| The problem |
Only the lines from the one holding "The image size is (1827, 1066)." to the end of the data should be echoed, exactly as they appear, minus the pictures.
◆ ◆ ◆ ◆
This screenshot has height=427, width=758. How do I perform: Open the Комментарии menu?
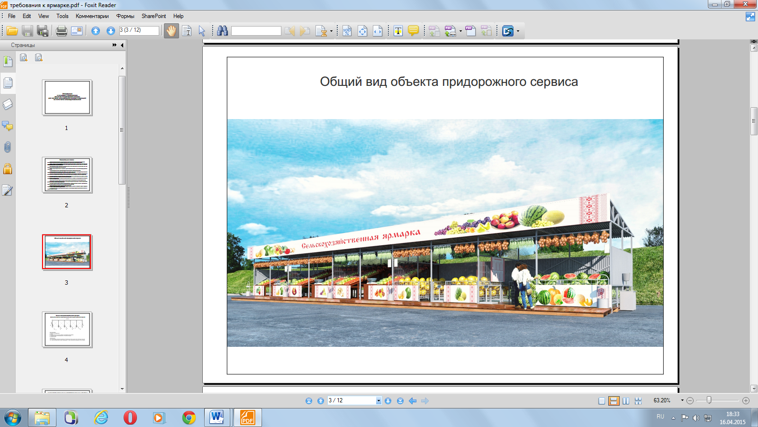pyautogui.click(x=92, y=16)

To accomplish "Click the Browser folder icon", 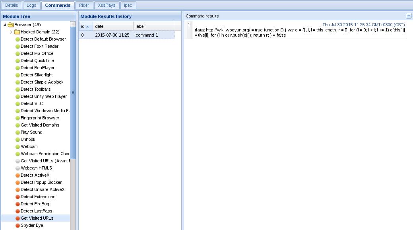I will 11,25.
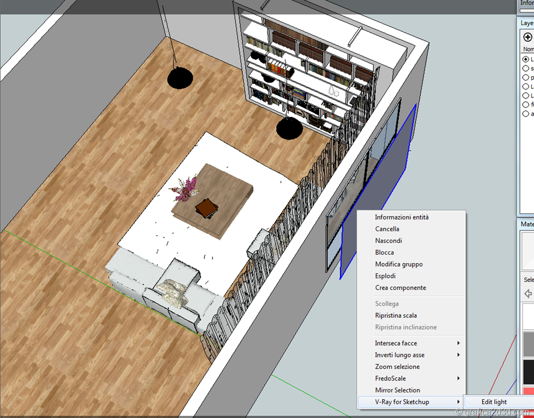Click Esplodi to explode the group
The width and height of the screenshot is (534, 418).
click(x=385, y=276)
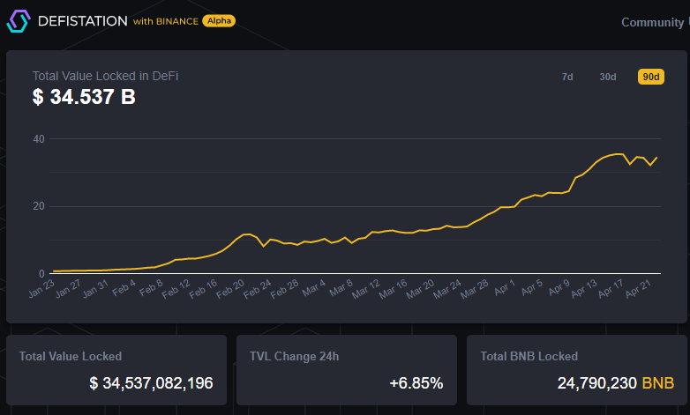The image size is (690, 415).
Task: Select the 30d chart range
Action: [x=608, y=77]
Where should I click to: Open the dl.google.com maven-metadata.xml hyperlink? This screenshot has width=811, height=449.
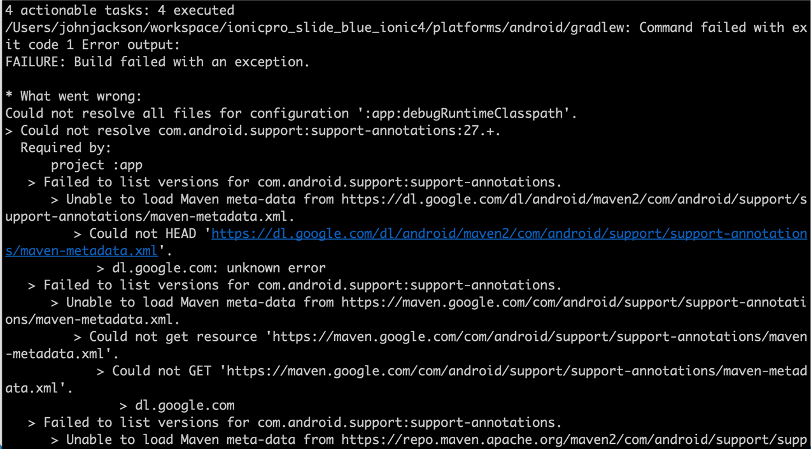(509, 233)
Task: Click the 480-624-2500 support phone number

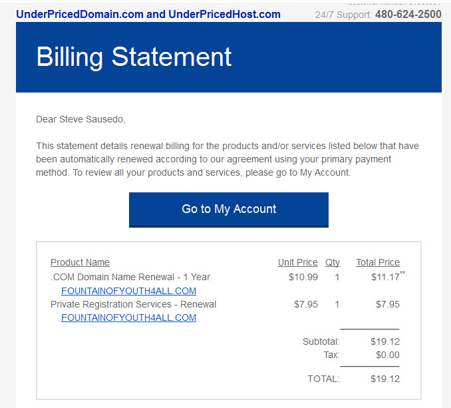Action: 408,14
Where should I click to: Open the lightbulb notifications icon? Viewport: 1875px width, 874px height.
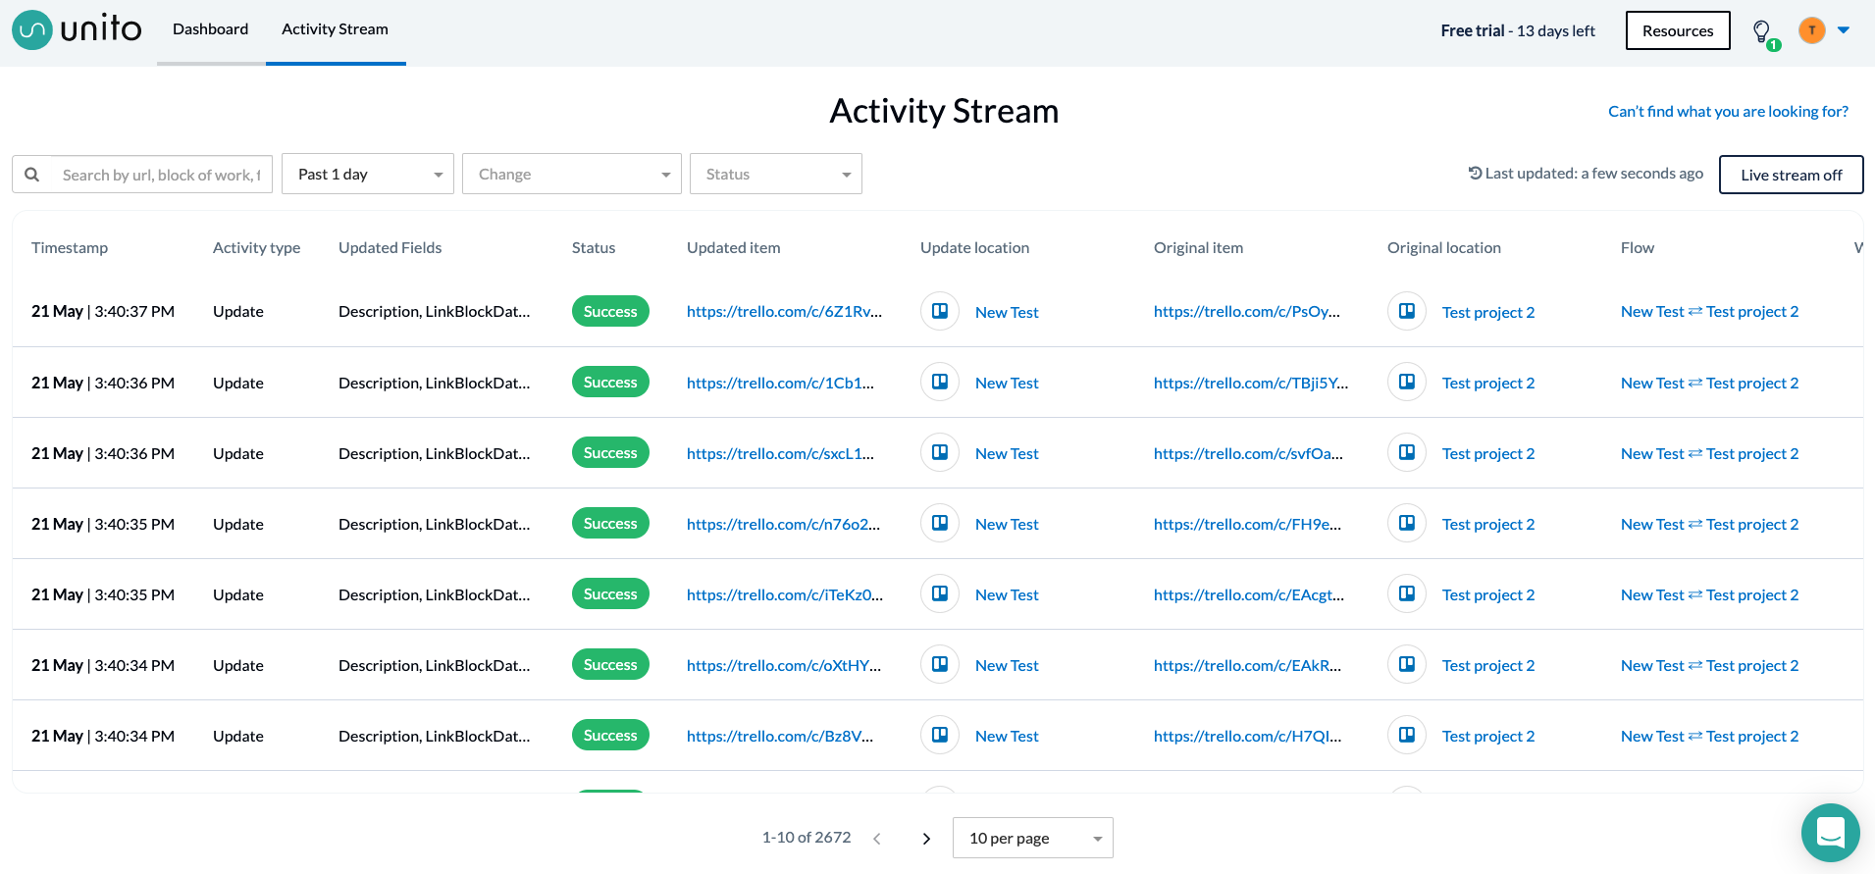[1763, 32]
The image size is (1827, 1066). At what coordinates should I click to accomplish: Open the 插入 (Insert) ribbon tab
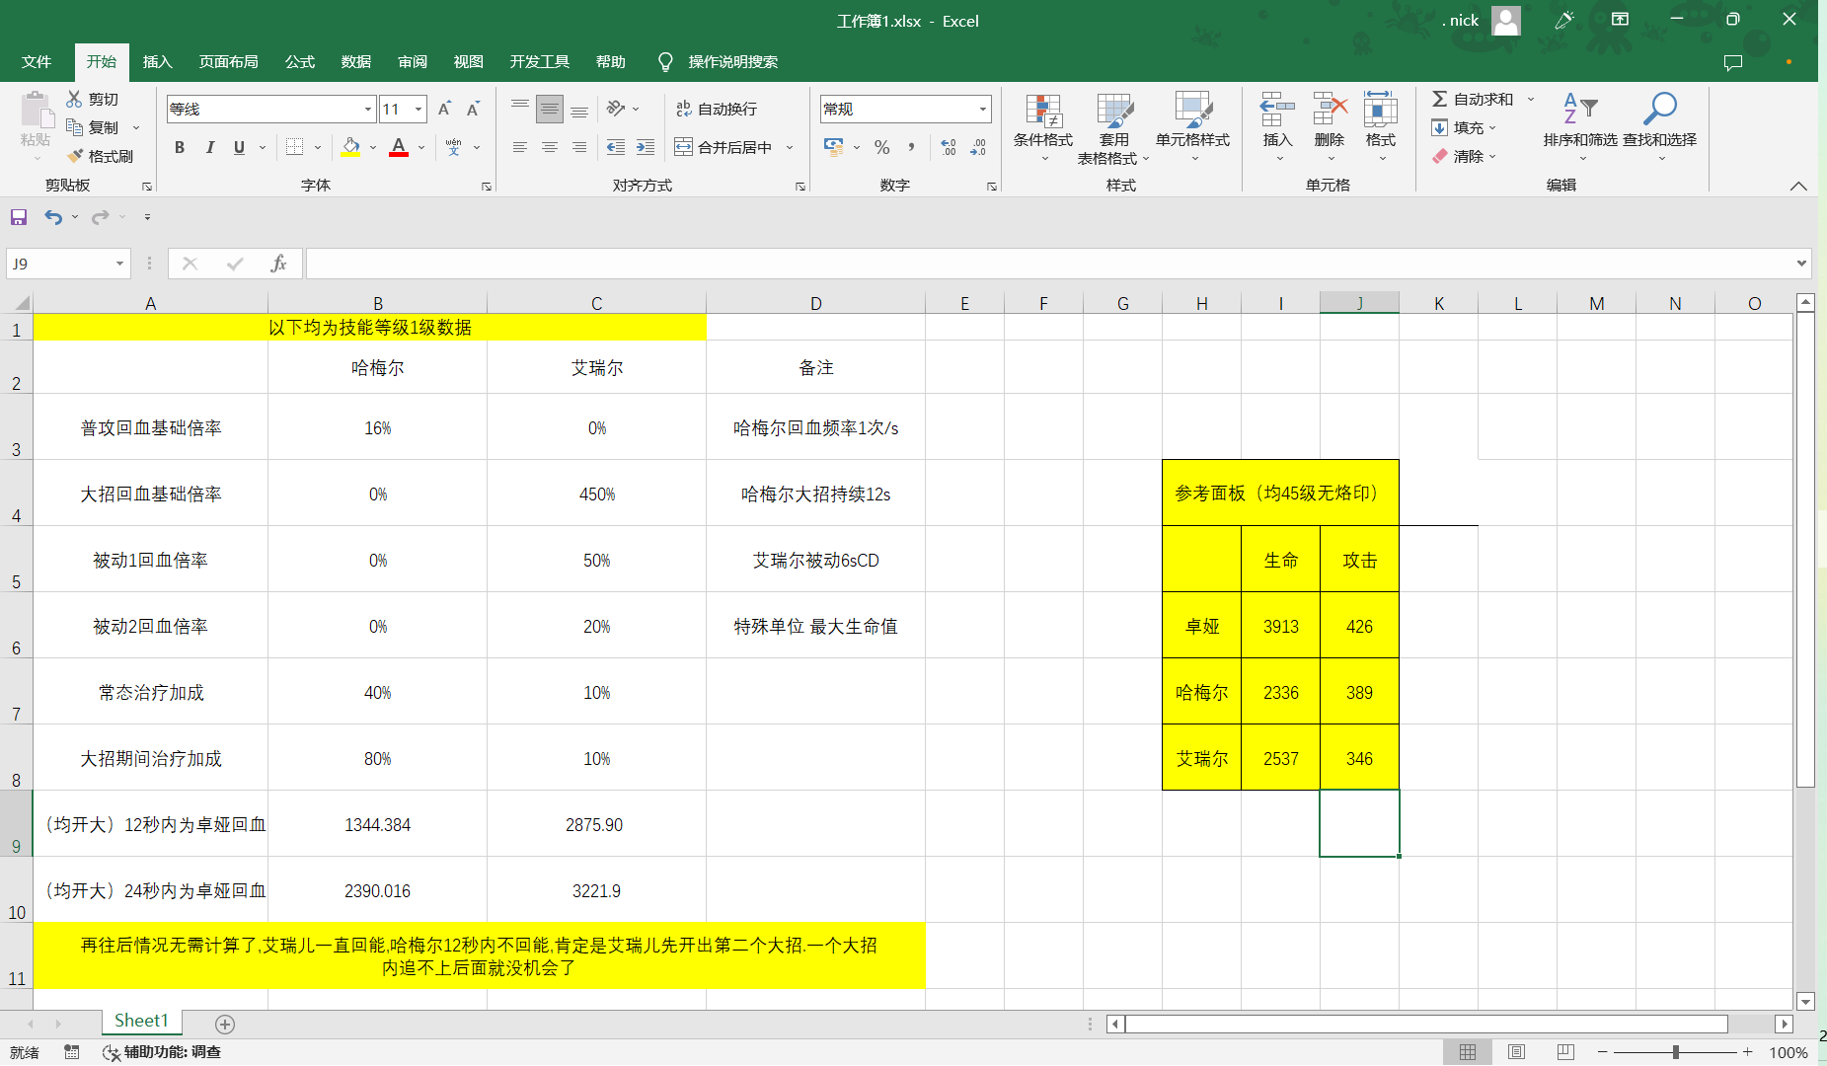[x=157, y=61]
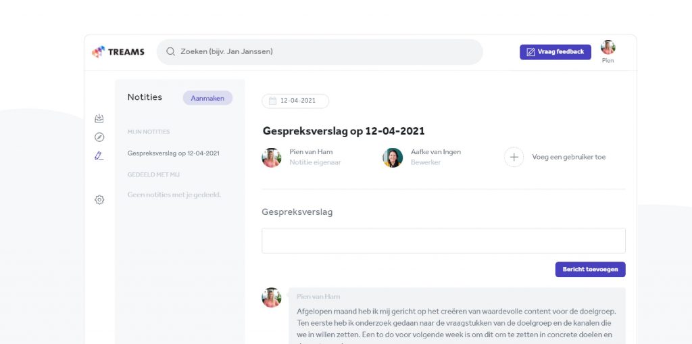Click the compass explore icon
The image size is (692, 344).
coord(99,137)
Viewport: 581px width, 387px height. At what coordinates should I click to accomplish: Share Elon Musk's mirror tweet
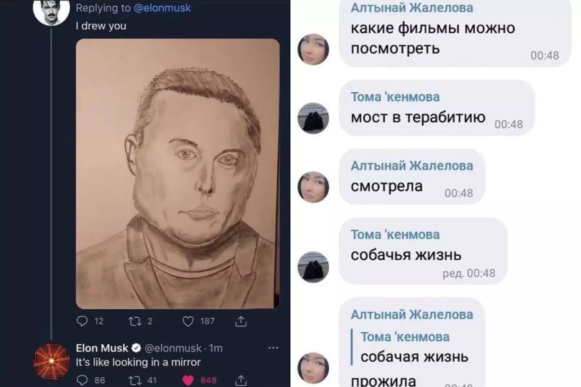(x=241, y=380)
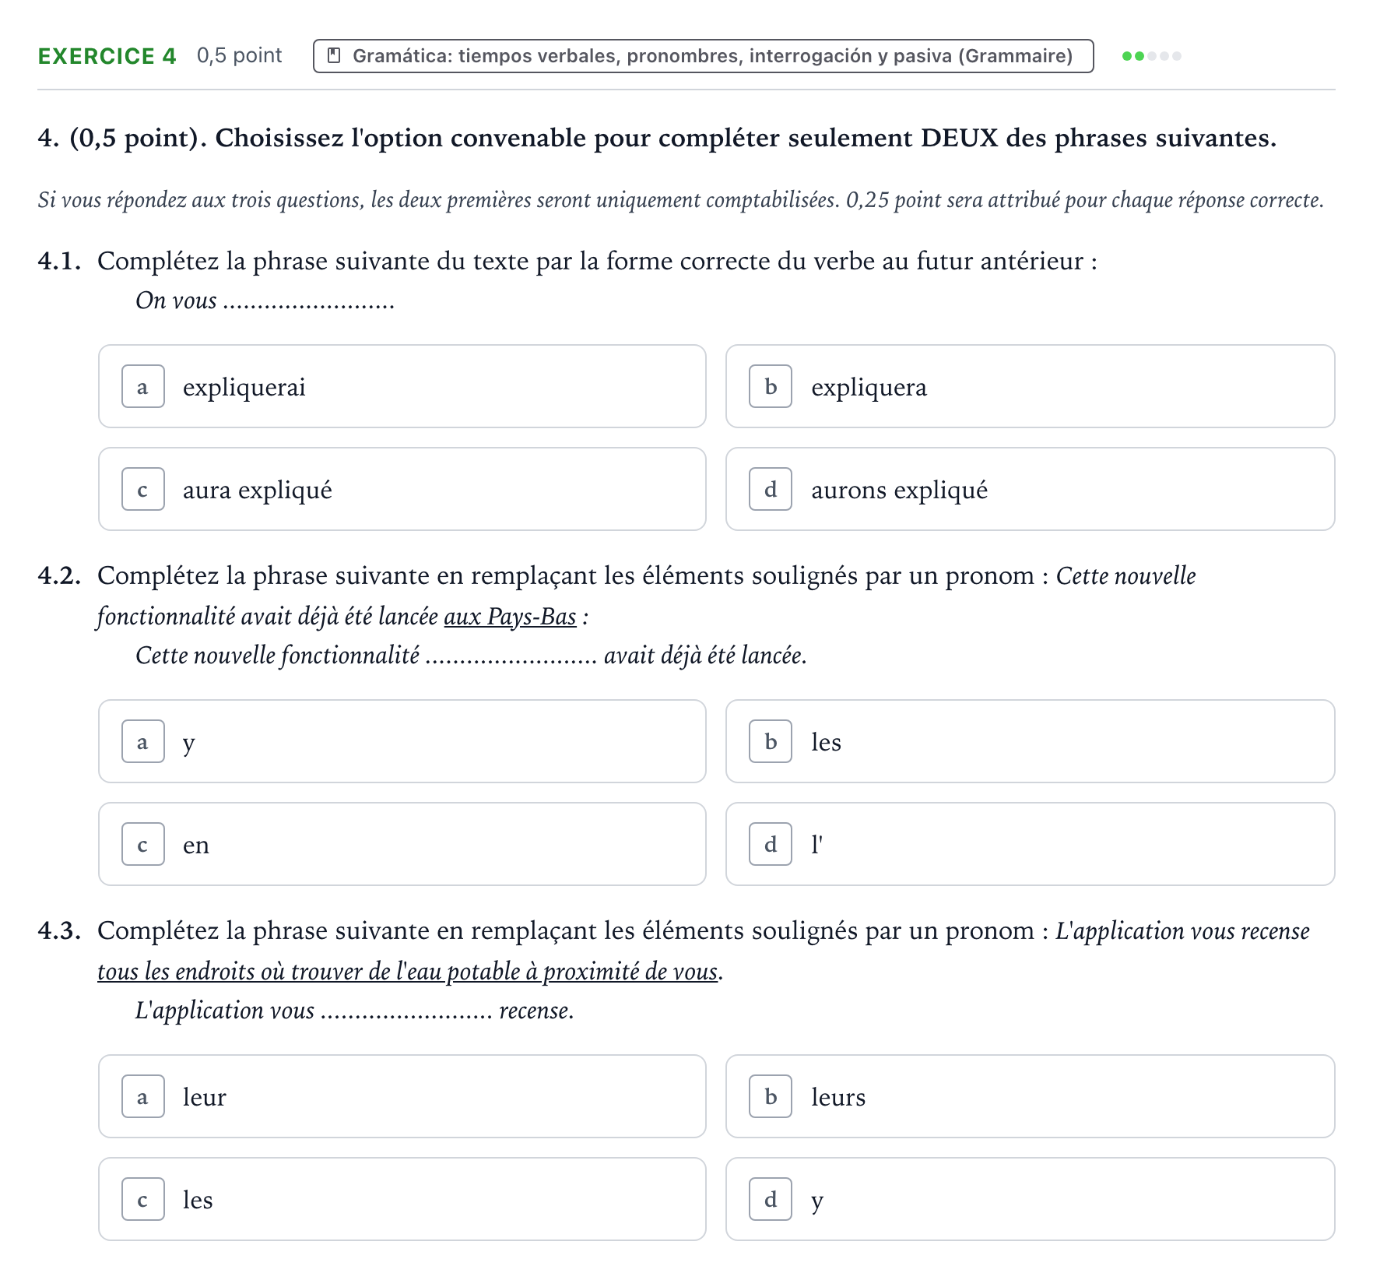Image resolution: width=1373 pixels, height=1280 pixels.
Task: Click the underlined text 'aux Pays-Bas'
Action: point(510,617)
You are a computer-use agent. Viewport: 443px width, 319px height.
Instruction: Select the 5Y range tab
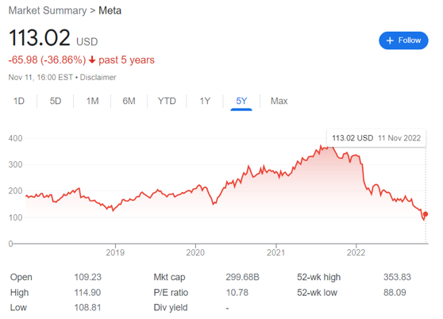[241, 101]
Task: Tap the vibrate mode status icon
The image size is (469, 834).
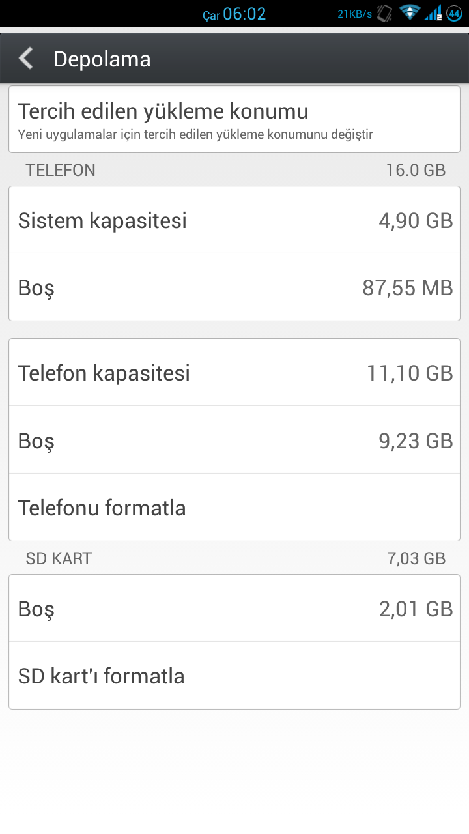Action: point(384,13)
◆ ◆ ◆ ◆
| Result |
The image size is (1827, 1066). At what coordinates should I click to accomplish: Open the 插入 (Insert) ribbon tab
[x=157, y=61]
Click the compass explore icon
The image size is (692, 344).
coord(99,137)
Viewport: 581px width, 387px height. At what coordinates should I click to accomplish: Share Elon Musk's mirror tweet
(x=241, y=380)
Image resolution: width=1373 pixels, height=1280 pixels.
Task: Click the underlined text 'aux Pays-Bas'
Action: point(510,617)
You are a computer-use agent. Viewport: 443px width, 319px height.
Instruction: Select the 5Y range tab
[241, 101]
Task: Tap the vibrate mode status icon
The image size is (469, 834).
Action: point(384,13)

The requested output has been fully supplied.